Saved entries
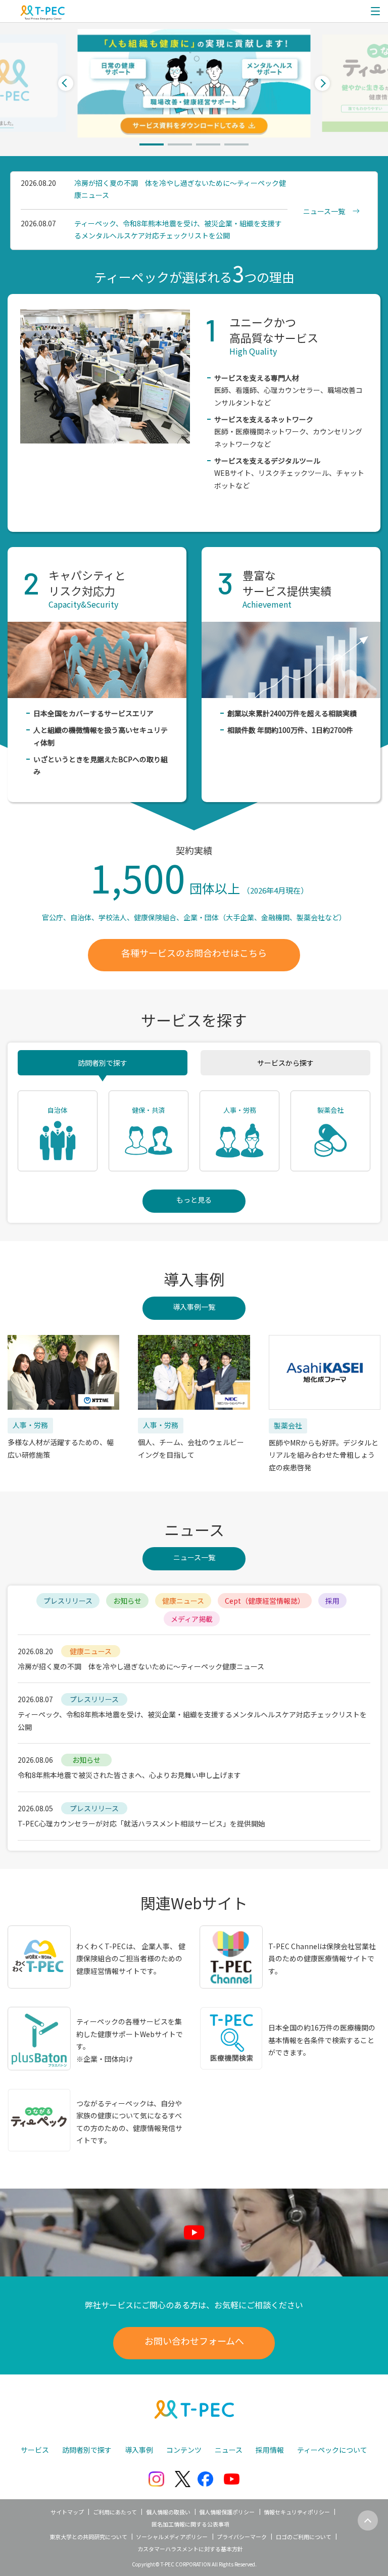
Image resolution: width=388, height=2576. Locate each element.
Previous (65, 82)
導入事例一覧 (194, 1307)
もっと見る (194, 1200)
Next (322, 82)
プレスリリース (67, 1601)
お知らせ (127, 1601)
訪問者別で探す (102, 1063)
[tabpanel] (194, 83)
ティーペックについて (332, 2450)
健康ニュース (183, 1601)
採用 (332, 1601)
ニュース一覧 (194, 1557)
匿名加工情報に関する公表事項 (190, 2524)
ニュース (229, 2450)
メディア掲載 (192, 1619)
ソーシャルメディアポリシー (172, 2537)
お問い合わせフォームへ (194, 2340)
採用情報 (270, 2450)
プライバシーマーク (242, 2537)
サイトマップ (67, 2512)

Exercise goal
Retype exactly the line with "Previous (65, 82)" and each line after it until the records end, and include no other line.

Solution to this problem
Previous (65, 82)
導入事例一覧 (194, 1307)
もっと見る (194, 1200)
Next (322, 82)
プレスリリース (67, 1601)
お知らせ (127, 1601)
訪問者別で探す (102, 1063)
[tabpanel] (194, 83)
ティーペックについて (332, 2450)
健康ニュース (183, 1601)
採用 (332, 1601)
ニュース一覧 (194, 1557)
匿名加工情報に関する公表事項 (190, 2524)
ニュース (229, 2450)
メディア掲載 (192, 1619)
ソーシャルメディアポリシー (172, 2537)
お問い合わせフォームへ (194, 2340)
採用情報 (270, 2450)
プライバシーマーク (242, 2537)
サイトマップ (67, 2512)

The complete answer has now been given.